Ebola in the workplace: where do employers stand?

by Chloe Taylor23 Oct 2014
As the Ebola pandemic spreads, anxiety about the disease is increasing.

The virus is highly dangerous, and has proven its capability to spread quickly and ruthlessly. For these reasons, it is advisable to take action if an employee shows symptoms, or if there is reason to believe they may have been exposed to the Ebola virus.

Where does an employer stand if they have reason to be concerned that an employee may be infected?

“An employer can require an employee to stay away from work pending them providing a medical clearance that they are safe to attend the workplace,” Blair Scotland, partner at Dundas Street Employment Lawyers said.
“The question however is whether this is on pay or not. Where an employee is ready, willing and able to work, but the employer won’t let them, then the general expectation is that the employee is paid. The question is then around whether or not objectively the employee is “able” to work, and that may well come down to medical evidence. If however an employee accepted that they were too ill to work and their entitlement to paid sick leave had run out, then generally they would be unpaid.”

Michaela Moloney, Special Counsel at K&L Gates, supported Scotland’s statement, and said that employers are not limited to ensuring that their employees are healthy.

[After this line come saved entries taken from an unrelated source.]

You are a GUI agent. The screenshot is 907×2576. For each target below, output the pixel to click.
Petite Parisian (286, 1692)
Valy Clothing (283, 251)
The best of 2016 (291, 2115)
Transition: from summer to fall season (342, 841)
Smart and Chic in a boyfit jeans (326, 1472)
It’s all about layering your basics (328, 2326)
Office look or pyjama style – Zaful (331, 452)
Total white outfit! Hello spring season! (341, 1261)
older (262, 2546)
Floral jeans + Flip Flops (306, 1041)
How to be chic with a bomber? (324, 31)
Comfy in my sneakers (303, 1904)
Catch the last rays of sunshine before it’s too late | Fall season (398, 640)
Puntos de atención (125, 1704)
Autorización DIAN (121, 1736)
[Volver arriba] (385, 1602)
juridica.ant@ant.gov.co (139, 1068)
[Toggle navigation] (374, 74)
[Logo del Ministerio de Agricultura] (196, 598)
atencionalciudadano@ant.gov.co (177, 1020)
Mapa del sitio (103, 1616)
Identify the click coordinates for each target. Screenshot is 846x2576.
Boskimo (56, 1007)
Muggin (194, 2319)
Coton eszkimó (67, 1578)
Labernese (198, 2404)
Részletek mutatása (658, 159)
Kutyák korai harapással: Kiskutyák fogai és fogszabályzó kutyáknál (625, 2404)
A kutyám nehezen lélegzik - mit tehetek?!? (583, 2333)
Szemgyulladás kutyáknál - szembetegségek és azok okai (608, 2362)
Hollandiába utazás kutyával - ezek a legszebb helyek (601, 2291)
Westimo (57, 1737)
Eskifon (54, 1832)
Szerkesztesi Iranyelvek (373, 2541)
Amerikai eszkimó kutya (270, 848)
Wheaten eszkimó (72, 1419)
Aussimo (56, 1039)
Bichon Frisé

“Employers have an obligation to take all reasonably practicable steps to ensure the health and safety of their employees, contractors and anyone else potentially impacted by the conduct of the business,” Maloney told HC. “This includes clients or members of the public visiting the employer's premises.

“If there is a reasonable basis for suspecting the employee is infected, it would be permissible for employers to take steps to protect that employee and other employees. In fact, failure to take such steps could amount to a breach of OH&S legislation.”

Maloney said that employers have the right to direct their employees to see a nominated doctor to determine whether they are fit and safe to be in the workplace – an employer can deal with such issues in workplace policies or an emergency management plan.

“Usually, if employer had reason to believe that an employee was unsafe to be in the workplace, the employer would take the practical step to have a discussion  with the employee with the intended outcome of an agreement that the employee would not attend work,” she added. “Consistent refusal could eventually become grounds for termination.”

Scotland also told HC where an employer would stand if an employee refused to provide proof that they were fit to be in the workplace.

“An employer cannot require an employee to undergo any particular test – they can however require them to produce a medical clearance,” he said. “If they cannot or will not do so, the employer can exclude them from the workplace until they do. Ultimately if the employee kept declining then it could be open to the employer to dismiss, but it would take time and a fair process.”

Maloney pointed out that it is important to remember that there is a rule against terminating employees for absences caused by illness or injury.

“It is important to ensure that actions are not discriminatory and that they comply with provisions,” she said. “The difficulty is in finding reasonable grounds to suspend an employee for health reasons. If something like this happens – something which threatens public health – and employers are unsure what to do, they can seek assistance and guidance from the department of health in each state.”